How do you read ACF and PACF plots, and what do they tell you about AR and MA orders?

The ACF measures correlation between a series and its own lags including indirect effects; the PACF strips out those indirect effects to show direct correlation at each lag. A cut-off in the PACF after lag p signals an AR(p) process; a cut-off in the ACF after lag q signals an MA(q) process.

What is a VAR model, and when would you use it instead of a univariate ARIMA?

A Vector Autoregression (VAR) model extends ARIMA to multiple time series simultaneously: each variable is regressed on its own past values and the past values of all other variables in the system. Use VAR when the series have mutual predictive relationships (Granger-causality) and you want to model those interactions; ARIMA is sufficient when one series can be forecast in isolation.

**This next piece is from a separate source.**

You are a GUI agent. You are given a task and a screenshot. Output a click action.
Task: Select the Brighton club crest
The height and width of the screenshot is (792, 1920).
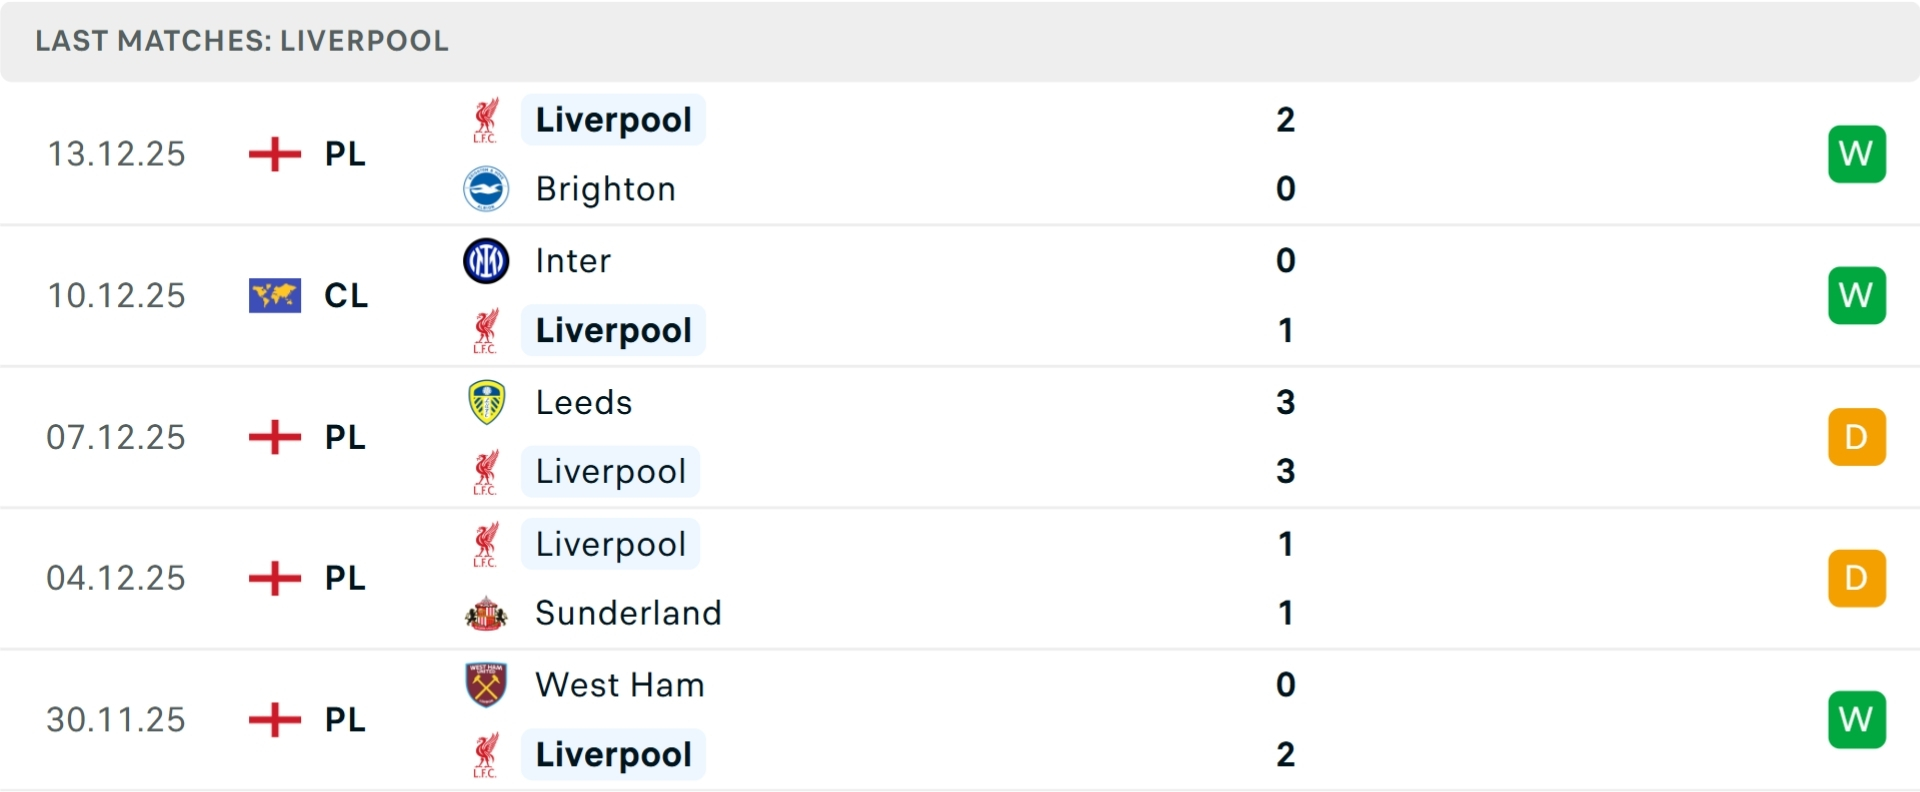487,188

How do you choose p, d, and q for an ARIMA model?

Choose d by differencing until the ADF test confirms stationarity; choose p from the PACF cutoff and q from the ACF cutoff on the differenced series; then confirm with AIC or BIC to guard against over-fitting. In practice, an automated grid search over a small range of candidates with information criteria is more reliable than visual inspection alone.

What is the difference between ARIMA and SARIMA, and when do you use each?

ARIMA(p,d,q) models non-seasonal series by combining autoregression, differencing, and a moving average of errors. SARIMA extends it with a second set of seasonal parameters (P,D,Q,s) that operate at the seasonal lag s, handling periodic patterns that ARIMA alone cannot capture.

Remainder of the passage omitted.